> [TO DO]: Search the data below for the string "computer". Extract every line that contains it.

AVAILABLE DATA section start

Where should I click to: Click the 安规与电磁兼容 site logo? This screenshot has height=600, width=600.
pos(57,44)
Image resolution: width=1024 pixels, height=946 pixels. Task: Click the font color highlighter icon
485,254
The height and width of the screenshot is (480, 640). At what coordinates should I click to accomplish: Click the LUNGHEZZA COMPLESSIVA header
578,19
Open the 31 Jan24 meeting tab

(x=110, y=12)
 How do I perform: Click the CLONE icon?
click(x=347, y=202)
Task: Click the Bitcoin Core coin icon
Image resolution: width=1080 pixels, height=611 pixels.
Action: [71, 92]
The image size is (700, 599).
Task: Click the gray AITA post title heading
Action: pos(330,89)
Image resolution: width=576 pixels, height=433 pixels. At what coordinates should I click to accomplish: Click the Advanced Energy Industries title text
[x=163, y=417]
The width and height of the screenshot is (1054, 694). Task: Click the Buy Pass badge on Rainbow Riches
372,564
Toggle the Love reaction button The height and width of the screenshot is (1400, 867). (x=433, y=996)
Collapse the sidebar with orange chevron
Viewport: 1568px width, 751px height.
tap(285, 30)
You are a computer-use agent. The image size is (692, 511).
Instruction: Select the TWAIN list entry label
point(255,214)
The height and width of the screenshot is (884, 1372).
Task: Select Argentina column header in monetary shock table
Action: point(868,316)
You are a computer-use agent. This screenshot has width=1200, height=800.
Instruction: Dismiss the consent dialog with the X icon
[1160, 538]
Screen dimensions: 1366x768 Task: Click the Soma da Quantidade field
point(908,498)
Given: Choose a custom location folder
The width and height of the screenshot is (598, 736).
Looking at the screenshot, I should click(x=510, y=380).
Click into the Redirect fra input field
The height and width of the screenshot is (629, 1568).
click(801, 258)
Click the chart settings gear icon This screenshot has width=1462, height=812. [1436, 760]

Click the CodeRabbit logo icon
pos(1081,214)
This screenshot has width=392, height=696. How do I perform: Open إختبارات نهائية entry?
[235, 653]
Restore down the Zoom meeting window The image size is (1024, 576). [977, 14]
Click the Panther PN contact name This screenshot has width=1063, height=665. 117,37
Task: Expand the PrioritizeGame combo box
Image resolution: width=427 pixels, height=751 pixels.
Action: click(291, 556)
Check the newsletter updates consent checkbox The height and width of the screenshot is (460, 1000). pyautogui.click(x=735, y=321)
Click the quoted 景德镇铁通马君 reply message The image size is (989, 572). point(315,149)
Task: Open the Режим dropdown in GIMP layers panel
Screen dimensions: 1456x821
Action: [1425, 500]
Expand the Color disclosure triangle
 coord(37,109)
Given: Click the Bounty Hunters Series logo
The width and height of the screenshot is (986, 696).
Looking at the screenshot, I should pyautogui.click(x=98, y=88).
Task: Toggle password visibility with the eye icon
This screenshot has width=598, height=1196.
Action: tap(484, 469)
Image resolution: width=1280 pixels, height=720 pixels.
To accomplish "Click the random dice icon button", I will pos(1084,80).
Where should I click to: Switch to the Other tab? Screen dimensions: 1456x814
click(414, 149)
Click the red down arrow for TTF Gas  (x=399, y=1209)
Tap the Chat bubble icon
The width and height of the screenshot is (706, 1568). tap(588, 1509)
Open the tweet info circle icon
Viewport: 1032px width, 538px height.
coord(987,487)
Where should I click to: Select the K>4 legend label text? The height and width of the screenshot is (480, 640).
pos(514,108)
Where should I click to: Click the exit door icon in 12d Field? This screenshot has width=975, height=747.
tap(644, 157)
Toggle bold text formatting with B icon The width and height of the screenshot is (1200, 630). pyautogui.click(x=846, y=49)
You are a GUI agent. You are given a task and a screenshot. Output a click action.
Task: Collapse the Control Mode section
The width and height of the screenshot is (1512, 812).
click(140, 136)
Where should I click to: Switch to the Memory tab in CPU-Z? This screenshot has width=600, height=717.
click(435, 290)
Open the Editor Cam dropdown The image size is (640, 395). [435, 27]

AVAILABLE DATA section end

> [WRITTEN SOLUTION]:
You are a computer-use agent. The image size is (692, 511).
You are a computer-use agent. This screenshot has width=1200, height=800.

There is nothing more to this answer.